O jornalista André Barcinski escreve sobre os novos e infelizes rumos que nossa sociedade tem tomado em relação à cultura e à arte (a íntegra do texto está aqui):
"Lembro
bem quando começaram a pipocar os primeiros artigos sobre a tal “democracia
digital”. O futuro, diziam, seria um novo Renascimento, uma época de cultura e
informação gratuitas e acessíveis a todos.
Um cineasta de Xapuri poderia ligar o laptop e enviar seu
longa-metragem para um festival em Berlim. Músicos estariam livres da
“escravidão” das gravadoras e poderiam vender suas músicas diretamente aos fãs.
Todo mundo teria infinito acesso a livros e conhecimento.
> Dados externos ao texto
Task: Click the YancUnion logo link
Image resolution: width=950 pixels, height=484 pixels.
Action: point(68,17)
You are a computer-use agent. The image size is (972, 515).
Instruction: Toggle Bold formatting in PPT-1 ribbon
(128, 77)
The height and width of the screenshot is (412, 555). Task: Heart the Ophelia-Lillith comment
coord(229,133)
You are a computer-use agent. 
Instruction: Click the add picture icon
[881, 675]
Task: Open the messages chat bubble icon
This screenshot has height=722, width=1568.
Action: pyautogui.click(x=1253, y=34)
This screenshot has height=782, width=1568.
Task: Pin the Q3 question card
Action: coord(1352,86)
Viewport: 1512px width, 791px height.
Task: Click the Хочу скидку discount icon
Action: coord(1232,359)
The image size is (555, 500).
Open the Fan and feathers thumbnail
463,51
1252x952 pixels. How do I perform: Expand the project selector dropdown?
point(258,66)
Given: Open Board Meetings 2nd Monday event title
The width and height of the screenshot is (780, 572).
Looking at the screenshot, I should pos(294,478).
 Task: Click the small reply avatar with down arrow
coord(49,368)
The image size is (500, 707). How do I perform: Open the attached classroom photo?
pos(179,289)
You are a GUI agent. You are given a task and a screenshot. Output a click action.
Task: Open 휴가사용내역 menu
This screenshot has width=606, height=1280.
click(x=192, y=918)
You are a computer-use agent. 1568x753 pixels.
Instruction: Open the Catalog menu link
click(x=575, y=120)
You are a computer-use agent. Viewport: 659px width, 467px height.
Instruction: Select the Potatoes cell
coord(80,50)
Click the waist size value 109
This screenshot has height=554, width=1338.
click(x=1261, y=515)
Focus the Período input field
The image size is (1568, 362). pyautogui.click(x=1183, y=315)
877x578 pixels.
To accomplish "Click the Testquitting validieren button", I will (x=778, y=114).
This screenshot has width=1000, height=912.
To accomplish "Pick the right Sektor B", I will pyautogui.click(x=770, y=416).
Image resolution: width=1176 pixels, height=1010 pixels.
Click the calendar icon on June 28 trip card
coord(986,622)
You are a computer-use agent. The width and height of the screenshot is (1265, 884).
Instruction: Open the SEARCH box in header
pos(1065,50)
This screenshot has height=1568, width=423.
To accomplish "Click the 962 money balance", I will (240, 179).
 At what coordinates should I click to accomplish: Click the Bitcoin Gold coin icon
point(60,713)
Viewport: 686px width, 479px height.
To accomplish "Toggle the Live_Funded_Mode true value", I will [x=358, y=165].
Vários estudos foram publicados sobre o tema. Em 2008, o editor da
revista de tecnologia “Wired”, Chris Anderson, lançou um livro muito influente,
“A Cauda Longa”, em que dizia que a imensa oferta de produtos na Internet
acarretaria uma democratização de vendas e de informação.
Segundo Anderson, artistas mais famosos continuariam vendendo
muitos discos, mas os menos conhecidos se beneficiariam com a “cauda longa”, em
que a cultura e economia “se afastariam de um foco em um número relativamente
pequeno de ‘hits’ (‘sucessos’) e rumariam para um número imenso de nichos de
mercado”. Resumindo: no mundo da democracia digital, os “pequenos”
sobreviveriam muito bem.
Não precisou nem de sete anos para a cauda longa de Chris Anderson
virar cotoco.
Um livro recém-lançado nos EUA, “Culture Crash – The Killing of
the Creative Class" (“O Assassinato da Classe Criativa”), de Scott
Timberg, mostra que não só as previsões otimistas dos arautos da democracia
digital estavam erradas, como aconteceu justamente o contrário: o mundo
experimenta, hoje, uma ditadura cultural e um monopólio da informação como
nunca se viu. E a ignorância só aumenta.
Alguns
dados de “Culture Crash”:
- Em 1982, os músicos que formavam o 1% dos mais ricos da
profissão nos EUA ganharam 26% das receitas com shows. Em 2003, o 1% levou 56%
da grana de shows.
- Em 2005, 13,3% dos CDs lançados no mundo venderam mais de mil
cópias. Em 2010, esse percentual caiu para 6,26%. Dos 75 mil discos lançados no
mundo inteiro em 2010, apenas mil venderam mais de 10 mil cópias, o menor
numero já registrado.
- Em 1986, 31 canções chegaram ao topo das paradas dos EUA. Elas
eram de 29 artistas diferentes. Entre 2008 e 2012, só 66 canções chegaram a
número um. E quase a metade era de seis artistas: Katy Perry, Rihanna, Flo
Rida, Black Eyed Peas, Adele e Lady Gaga.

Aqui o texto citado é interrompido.